Page extract:
BEGIN

Thursday 18 February 2010
Fantasy garden
Most blooms remain indoors at this time of year. It's the only season when I'm reduced to buying cut flowers - except for peonies in June - and while I wait for the Banja Lukas to pop up in the soil outside, these tulips have lasted well as complement to Ruthie's 'fantasy garden'. They started out, all tight and close, over a week ago like this.
Yesterday, after endless stretches of drear and damp, the sun came out. It still wasn't like those false harbingers of spring we usually get around mid-February, but as I'd seen precious little hint of bloom or bud, other than this magnolia outside the Marshalsea church at the start of the year
I took an hour off work and cycled around in search of snowdrops. I found clusters on a few graves in an otherwise bleak, scrubby looking Brompton Cemetery, just before the balls of a redoubtable officer
and then went on to Chelsea Physic Garden, which promised to be a galanthophile's paradise but wasn't. Even so, there was the odd clump in the woodland zone
and it was good to see what else might flourish. The hellebores are out in force, and the Chinese Winter Sweet (Chimonanthus praecox) is spreading a heavenly sent from its waxy yellow flowers, caught in the late afternoon sun.

END

Material provided:
BEGIN

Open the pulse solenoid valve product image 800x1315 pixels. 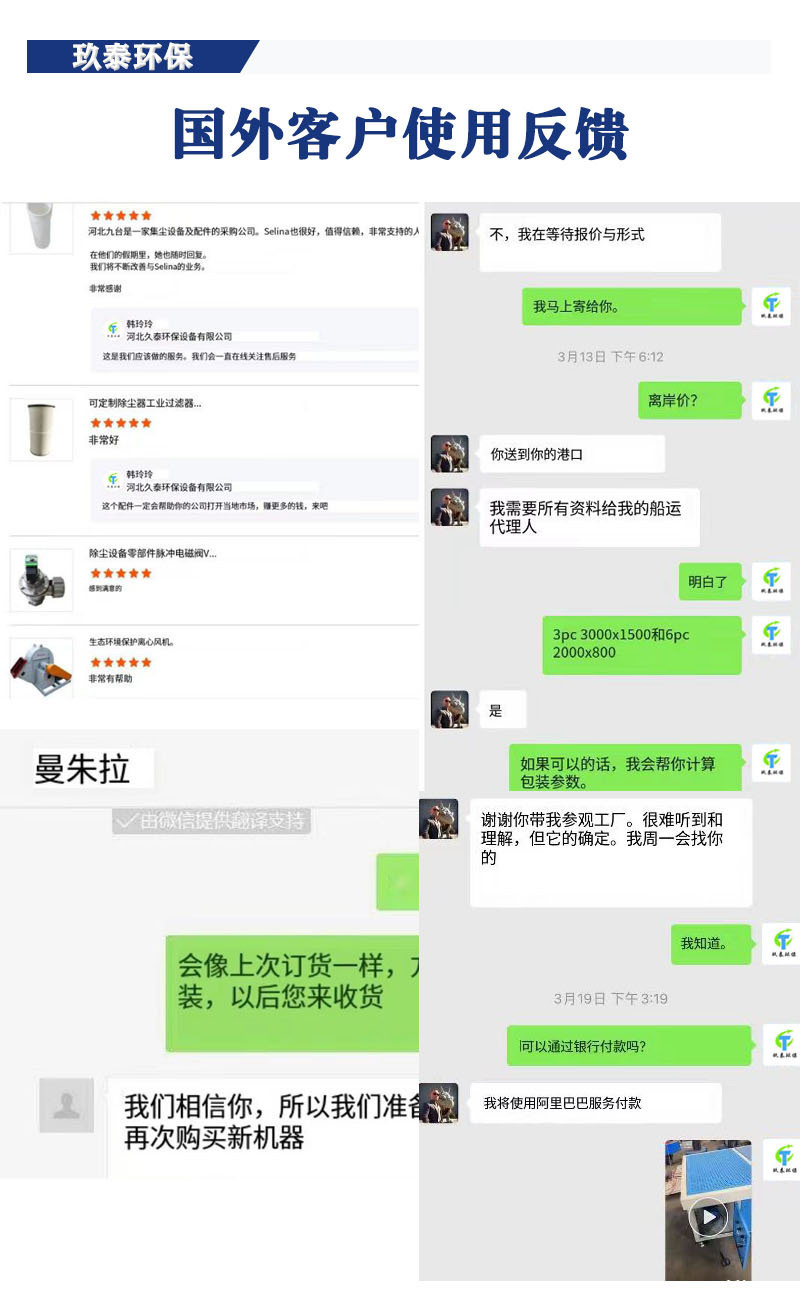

END
BEGIN

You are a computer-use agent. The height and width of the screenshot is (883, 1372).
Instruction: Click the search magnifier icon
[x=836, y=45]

END

Written exercise A:
Answer these from the fantasy garden post, one short answer a line:
(i) Apart from this time of year, when does the writer buy cut flowers, and which ones?
(ii) Where did the writer see a magnolia at the start of the year?
(iii) Which plants does the writer say are "out in force"?
Written exercise B:
For each statement, say yes or no and quote the words of the fantasy garden post that decide it:
(i) The writer found snowdrops in Brompton Cemetery.
(ii) Chelsea Physic Garden lived up to its promise as a galanthophile's paradise.
(iii) The writer took a whole day off work to look for snowdrops.
Written exercise C: Carry on the fantasy garden post after its last sentence.

Final answer A:
(i) In June, peonies.
(ii) Outside the Marshalsea church.
(iii) The hellebores.

Final answer B:
(i) Yes: "I found clusters on a few graves in an otherwise bleak, scrubby looking Brompton Cemetery"
(ii) No: "which promised to be a galanthophile's paradise but wasn't"
(iii) No: "I took an hour off work and cycled around in search of snowdrops"

Final answer C:
Along the eastern walled garden border where later the echiums wax gigantic, new bracts are springing from a Madeiran visitor, Melanoselenum decipiens.
Sub-tropical it may seem, but further along the fruit trees still need shielding from the cold.
In short, we're still in the grip of that extended winter which is the subject of Ostrovsky's - and subsequently Rimsky-Korsakov's - 'spring fairy tale' The Snow Maiden (Snegurochka). Daughter of Frost and Spring Beauty, the otherworldly girl will melt when touched by love and the sun's rays. Here she is as portrayed by the great Nezhdanova.
I put together a selection of Arkhipova singing shepherd Lel's soulful songs for the students on Monday, and I posted another YouTube track on The Arts Desk but I also came across Elizaveta Shumskaya, a bright soprano I'd never heard before, in Snegurochka's first aria. Quite a discovery.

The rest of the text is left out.